Fat cannot be dissolved in water, a special system has evolved for its digestion and its absorption through the intestinal wall. Bile is an essential factor in this, since it contains substances that allow fats to be emulsified. It also stimulates the secretion of an enzyme concerned with the breakdown of fats. Bile is secreted by the liver and stored in the gallbladder until needed. When fat is eaten, this stimulates the gallbladder to contract and bile flows down the cystic duct, into the common bile duct and through the ampulla of Vater into the intestine. As well as acting as a storage vessel, the gallbladder concentrates the bile within it by removing water through its wall. Thus, if the gallbladder is removed, although bile still flows into the intestine from the liver, fat digestion may be less efficient because the bile is not concentrated.
The most common disorder of the biliary tract (gallbladder and bile ducts) is gallstones. Why and how gallstones form is not fully understood, but it is thought that in some cases an abnormality in function causes the gallbladder to remove an excessive amount of water from the bile so that some of its constituents can no longer remain in solution. Gallstones occur very frequently in developed countries and may be associated with eating a diet that is high in fat and refined carbohydrates and low in fiber. As many as 10-20 percent of the U.S. population over the age of forty have gallstones, but only in a minority do symptoms occur. If gallstones are found by chance on an X-ray taken for some other reason it is standard practice to leave them alone if they are causing no symptoms, since the risk of developing problems is slightly less than the risk from a major operation. However, if a patient with asymptomatic gallstones is having an abdominal operation for another reason, the gallbladder may be removed at the same time. The problems that gallstones can give rise to are various and include cholecystitis (inflammation of the gallbladder), choledocholithiasis (gallstones in the common bile duct), and cholangitis (infection of the bile ducts), pancreatitis, and gallstone ileus (obstruction of the intestines by a gallstone).
Chronic Cholecystitis (Billary Colic)
The majority of patients with symptoms from their gallstones will suffer from chronic cholecystitis. The attacks are caused by a stone becoming stuck either in the junction of the gallbladder and the bile duct or in the duct itself. The muscle in the wall of both gallbladder and duct contracts in an effort to move the stone and this produces intense pain usually felt under the ribs on the right-hand side of the abdomen. However, the pain may also be felt under the V of the ribs or may extend right across the abdomen and spread around to the back, below the right shoulder blade. The patient may vomit and is usually restless. After several hours, the stone either falls back into the gallbladder or, by virtue of the muscle contractions, is passed down the bile duct and into the intestine. Some patients suffer from a constant dull ache in the upper abdomen and many complain of discomfort and flatulence after eating a fatty meal.
Twenty percent of those who develop gallbladder symptoms suffer from this condition, which most frequently affects women between the ages of twenty and forty.

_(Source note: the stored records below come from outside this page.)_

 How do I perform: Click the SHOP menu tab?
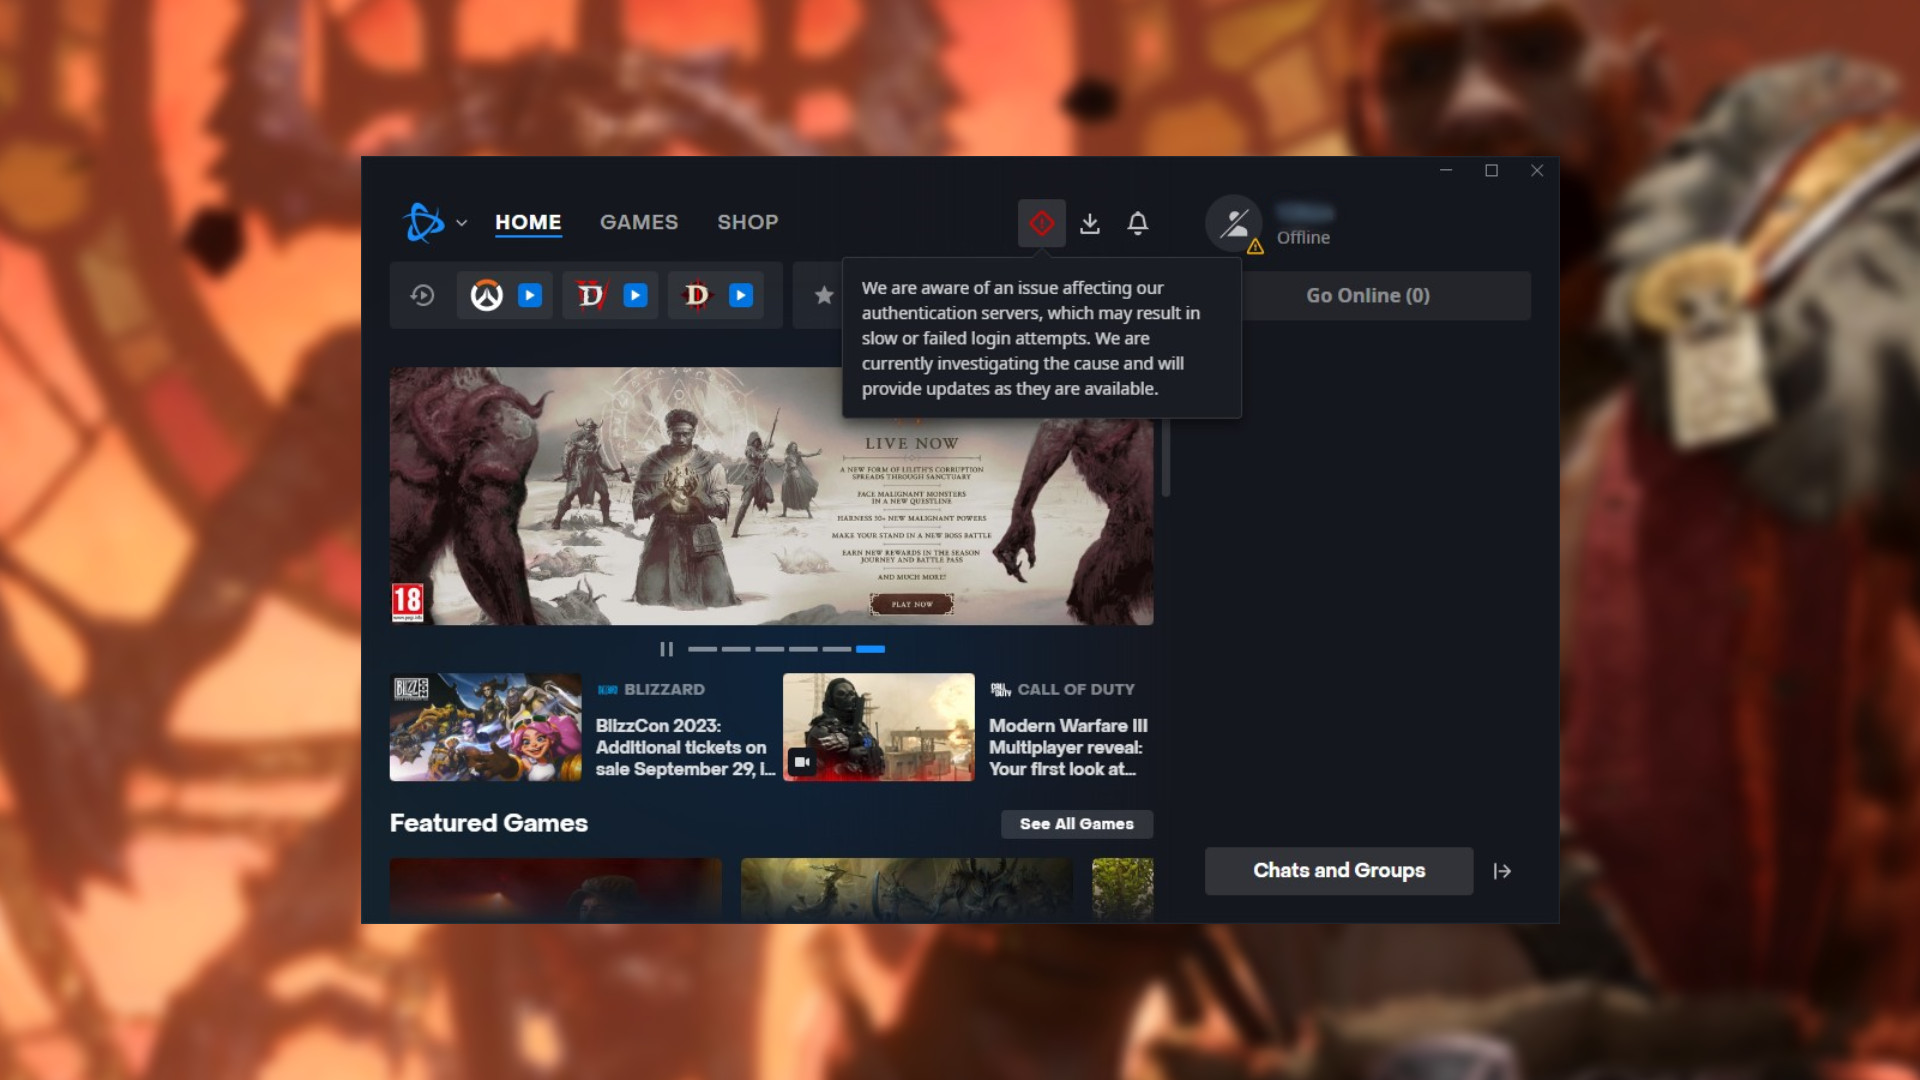[x=746, y=222]
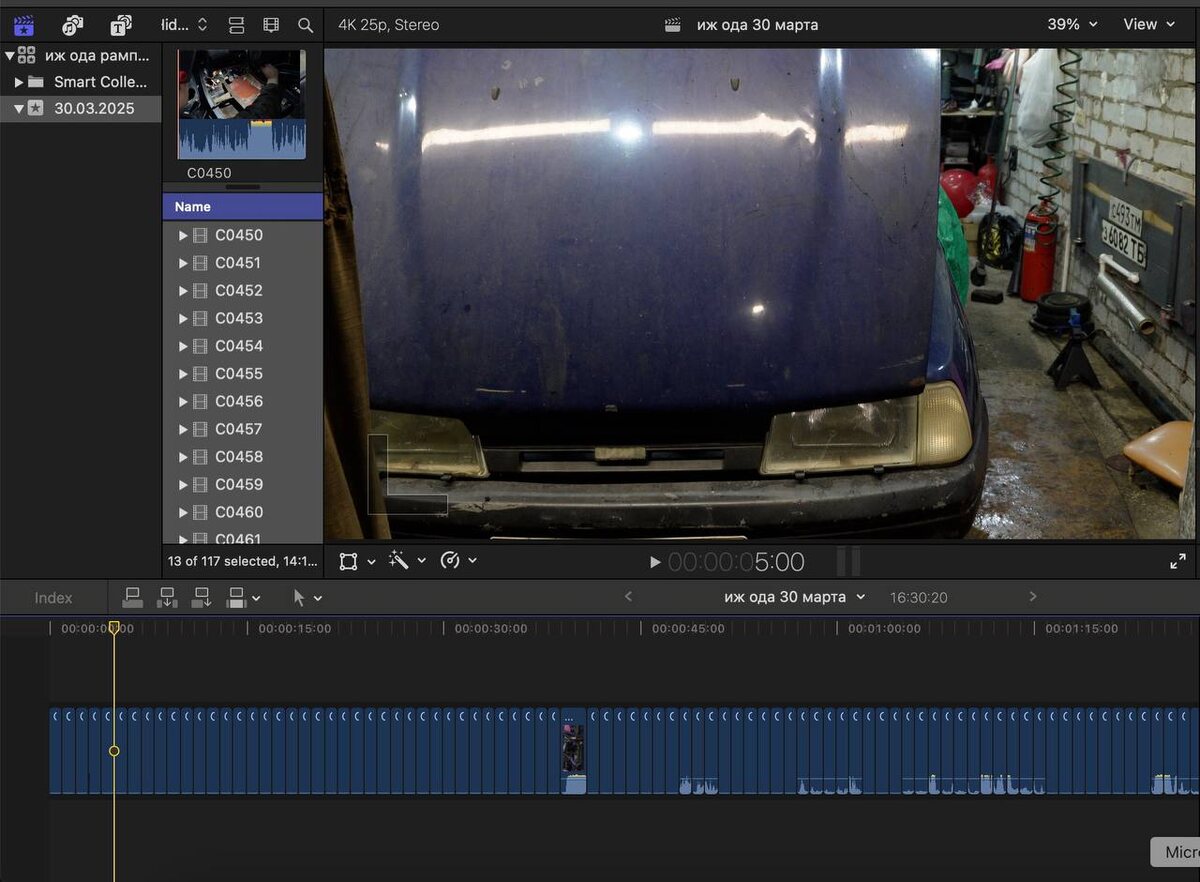Click the browser search magnifier icon

click(x=306, y=25)
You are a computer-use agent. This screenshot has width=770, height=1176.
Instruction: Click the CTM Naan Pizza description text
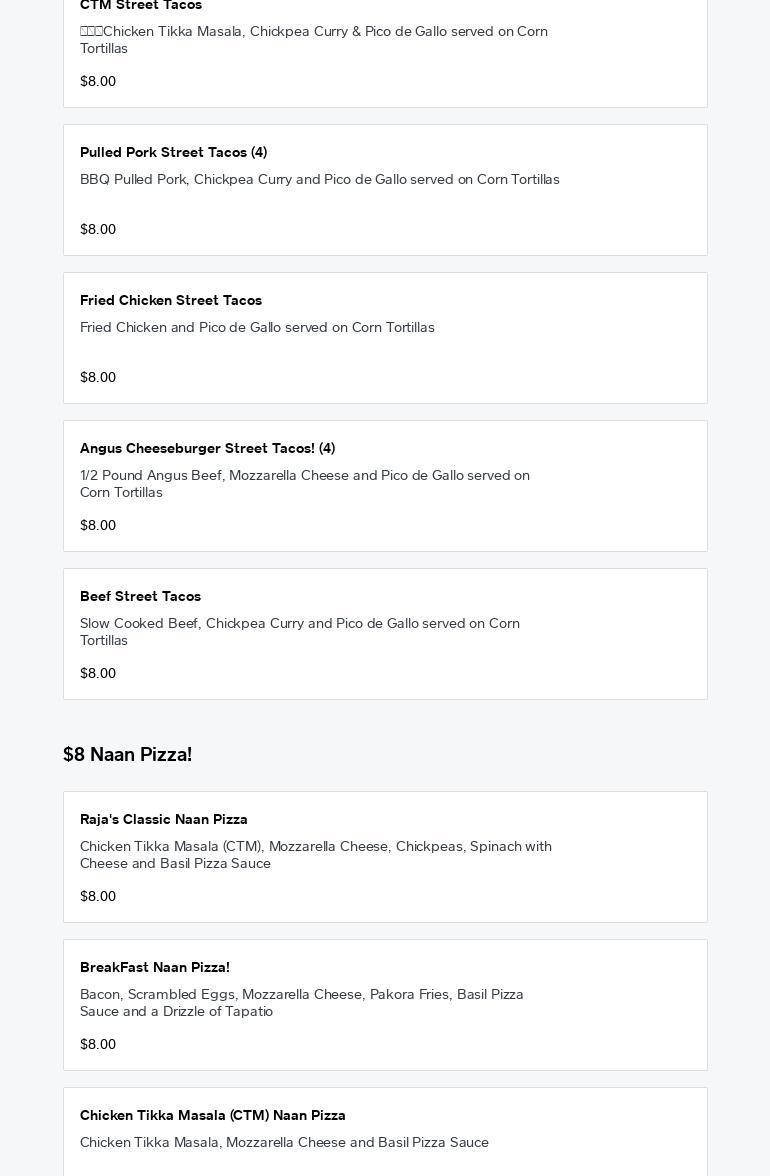[284, 1143]
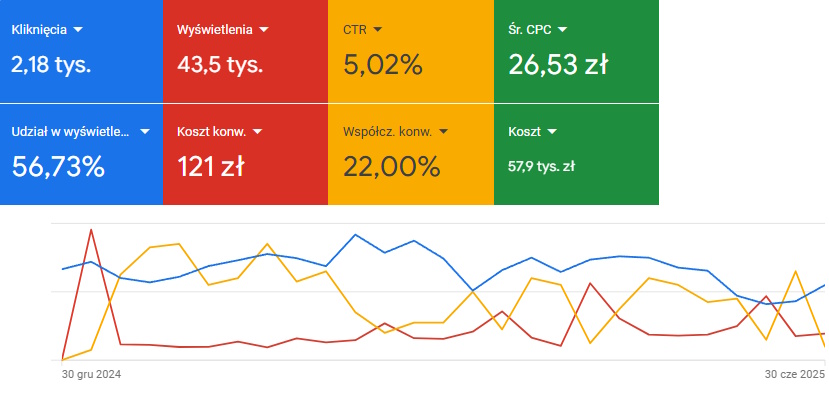
Task: Click the 30 gru 2024 axis date label
Action: tap(91, 374)
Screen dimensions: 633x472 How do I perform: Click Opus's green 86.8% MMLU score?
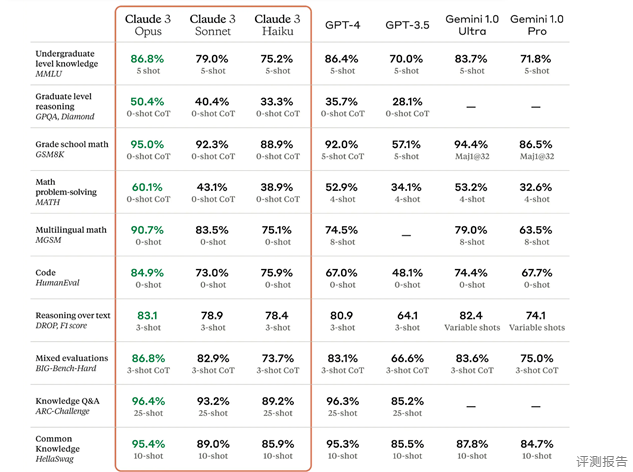147,59
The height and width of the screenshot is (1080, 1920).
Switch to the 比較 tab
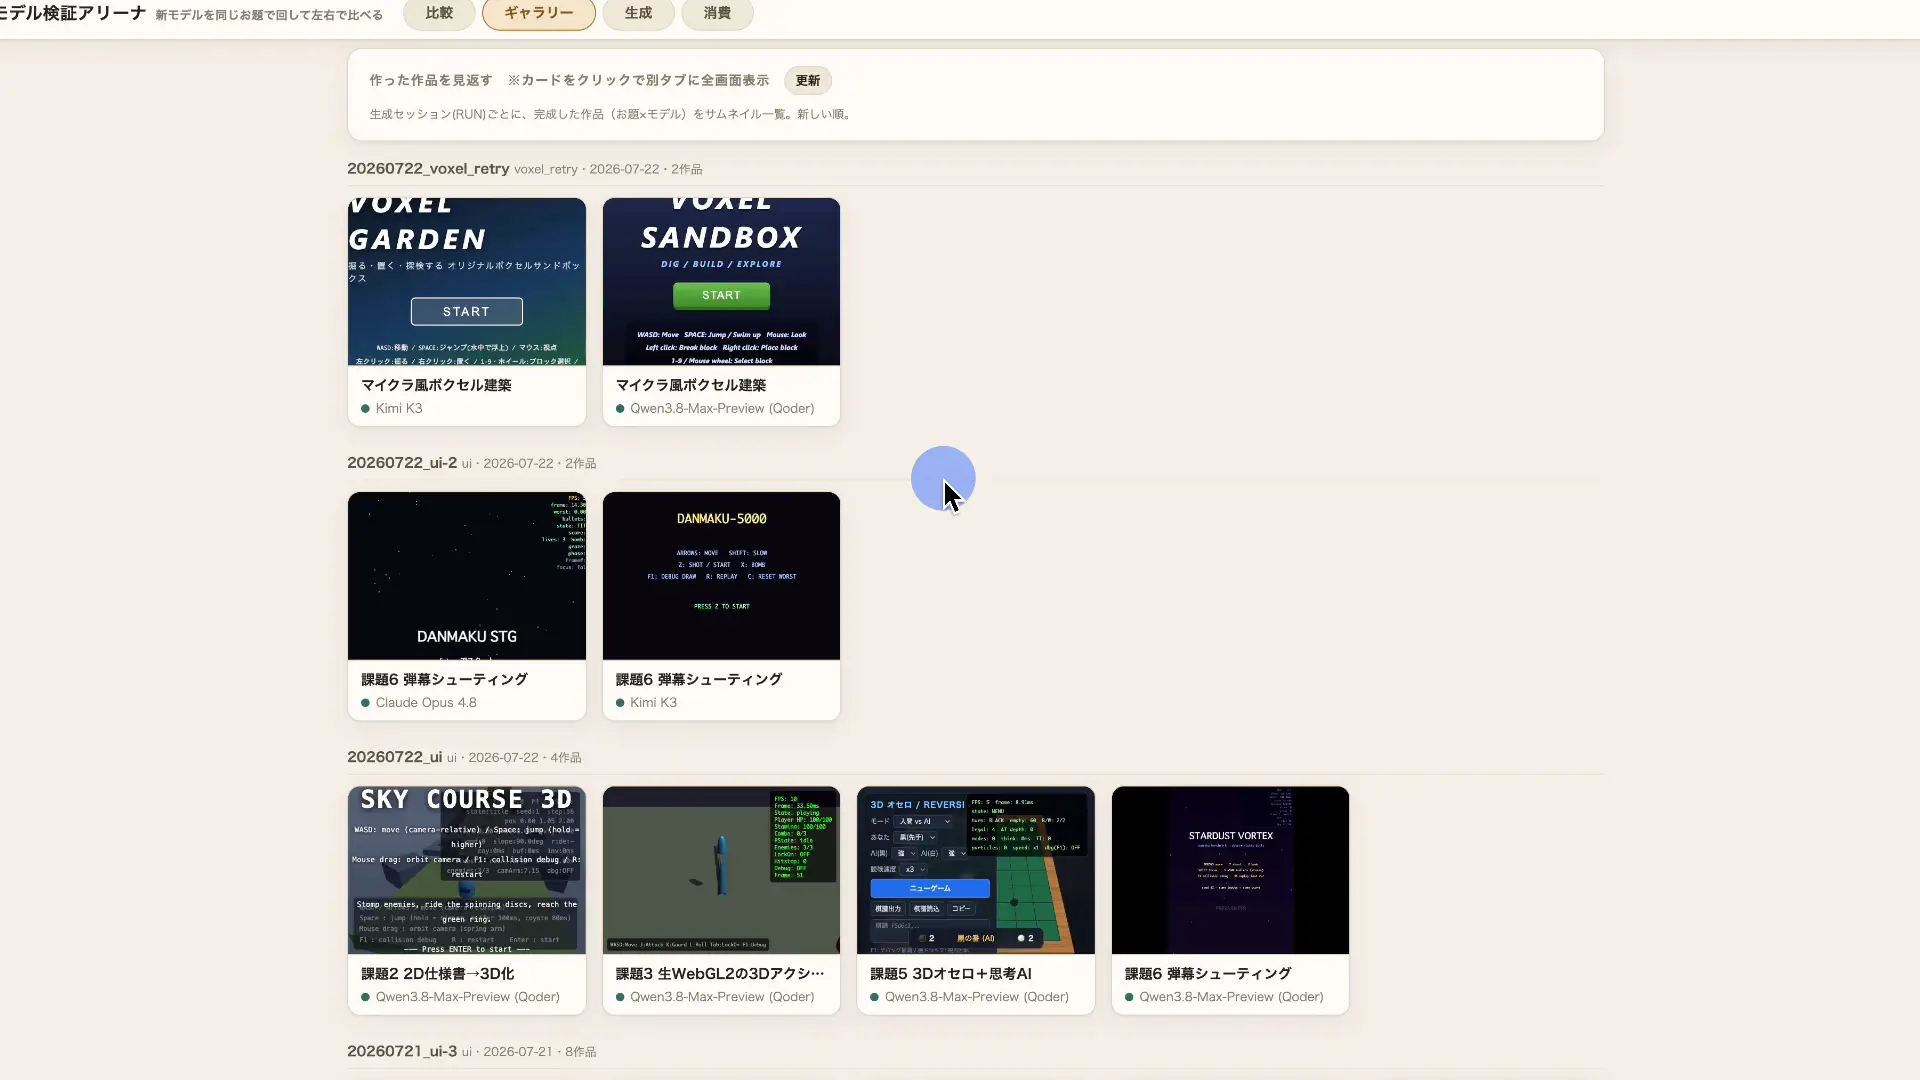click(x=439, y=13)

Like chronic cholecystitis, it is caused by a stone becoming jammed either in the junction of the gallbladder and duct or in the duct itself, and many patients have previously suffered from binary colic, indigestion, or flatulence. The pain of acute cholecystitis stems from inflammation that is probably caused at first by the chemicals in the bile. However, a bacterial infection then supervenes in 50 percent or more of cases. The pain comes on suddenly and is severe and constant. It is felt across the right and central parts of the upper abdomen and under the right shoulder blade. The patient usually vomits and is quite ill and feverish. If the common bile duct becomes swollen, slight jaundice may occur as bile from the liver is prevented from passing into the intestine and enters the bloodstream instead.
Cholecystectomy: Removal of the Gallbladder
There are several methods of dealing with gallstones, and the Gastrointestinal Surgeons of the University of Pennsylvania are experts in choosing the correct treatment for an individual patient. When symptoms from gallstones occur, removal of the gallbladder is the best approach in most cases. Currently, the most commonly performed operation is called laparoscopic cholecystectomy - the procedure designed to remove the gallbladder as easily and safely as possible and with the smallest possible incisions. A conventional cholecystectomy involves major abdominal surgery. In some patients who are not fit for surgery, it may be possible to dissolve the stones by giving them chenodeoxycholic acid or ursodeoxycholic acid. These preparations are taken by mouth and are excreted in the bile. However, they will only work if the gallbladder works and if the gallstones are very small and contain very little calcium (making them invisible on a plain X-ray of the abdomen). This treatment is not suitable for women of childbearing age or for those with any form of liver disease. It has the disadvantage that, although 80 percent of stones may be dissolved after six month’s or a year's treatment, they frequently re-form after the medication has stopped. Lithotripsy, in which external shock waves are used to bombard and shatter the stones, is sometimes used but is less successful with gallstones than it is with kidney and ureter stones. Another approach involves injecting into the gallbladder a strong solution that dissolves the cholesterol from which the stones are made. Gallstone disease requires sound judgment and extensive experience to manage properly – experience possessed by the Gastrointestinal Surgeons of the University of Pennsylvania.